━━━ SELECTED TEXT

UNITED STATES DISTRICT COURT EASTERN DISTRICT OF MICHIGAN SOUTHERN DIVISION
Jun 28, 2012
Case No. 08-15234 (E.D. Mich. Jun. 28, 2012)

Opinion

Case No. 08-15234

06-28-2012

CHESTER COLE, Petitioner, v. MARY BERGHUIS, Respondent.


Hon. Lawrence P. Zatkoff


ORDER DENYING MOTION FOR RELIEF FROM JUDGMENT

This matter comes before the Court on Petitioner's Motion for Relief from Judgment [dkt 13], in which Petitioner asks this Court to reopen this case to provide him an opportunity to file a timely notice of appeal. For the reasons set forth below, Petitioner's Motion is DENIED.

I. INTRODUCTION

Petitioner filed a Petition for Writ of Habeas Corpus on December 22, 2008. On June 25, 2009, Respondent filed her Response to the Petition for Writ of Habeas Corpus, to which Petitioner replied on August 4, 2009. On November 22, 2010, this Court entered an Order denying the Petition for Writ of Habeas Corpus and Denying a Certificate of Appealability. Petitioner then filed the instant Motion for Relief from Judgment on May 17, 2012.

━━━━━━

- **SET OF TASKS**:
[A] According to the court order, on what date did the court deny the Petition for Writ of Habeas Corpus?
[B] Extend the court order on Chester Cole's motion, picking up right after its last sentence.

━━━ INFORMATION SHOWN

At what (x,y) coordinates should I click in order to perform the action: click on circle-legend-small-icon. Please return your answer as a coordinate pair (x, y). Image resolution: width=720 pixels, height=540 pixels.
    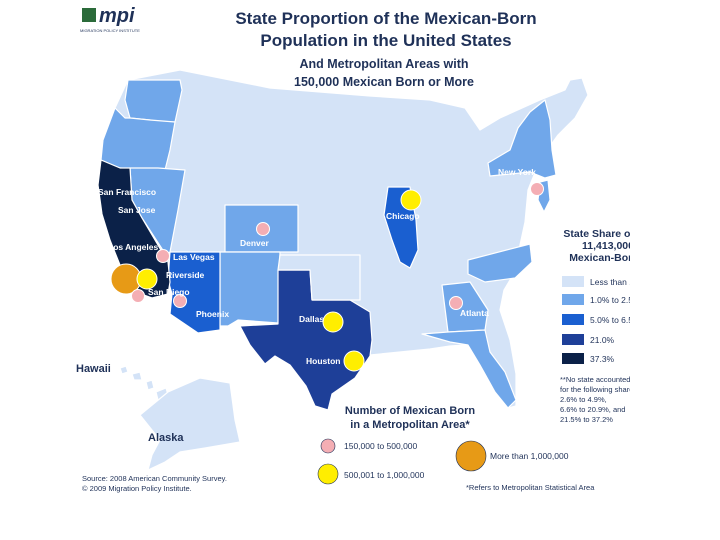
    Looking at the image, I should click on (328, 446). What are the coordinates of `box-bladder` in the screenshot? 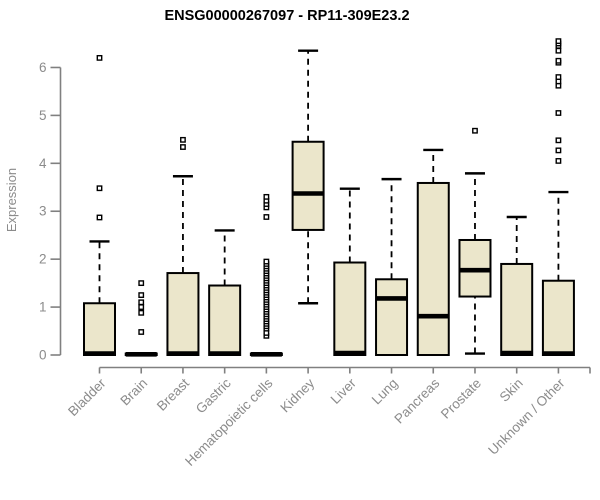 It's located at (100, 205).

━━━━━━

- **RESULTS FOR THE EXERCISE**:
[A] November 22, 2010

[B]
Petitioner asserts that he is unable to read and write, and was assigned assistance through the Michigan Department of Corrections' Legal Writer Program. Petititoner bases his Motion on his claims that the legal writer assigned to him through the Legal Writer Program incorrectly addressed his notice of appeal, thereby preventing Petitioner from timely filing such notice. Petitioner further claims that the letter sent by the legal writer on Petitioner's behalf that sought to confirm receipt of his notice of appeal was also incorrectly addressed. Through his motion, Petitioner seeks to reopen this case so as to allow him the opportunity to file a timely notice of appeal.

II. DISCUSSION

To the extent that Smith wants to "re-open" his 2008 Petition for Writ of Habeas Corpus, he is essentially seeking post-judgment relief under Federal Rule of Civil Procedure 60(b). To prevail under Rule 60(b), a party must demonstrate that the Court committed "a clear error of judgment, such as applying the incorrect legal standard, misapplying the correct legal standard, or relying upon clearly erroneous findings of fact." In re Ferro Corp. Derivative Litig., 511 F.3d 611, 623 (6th Cir.2008).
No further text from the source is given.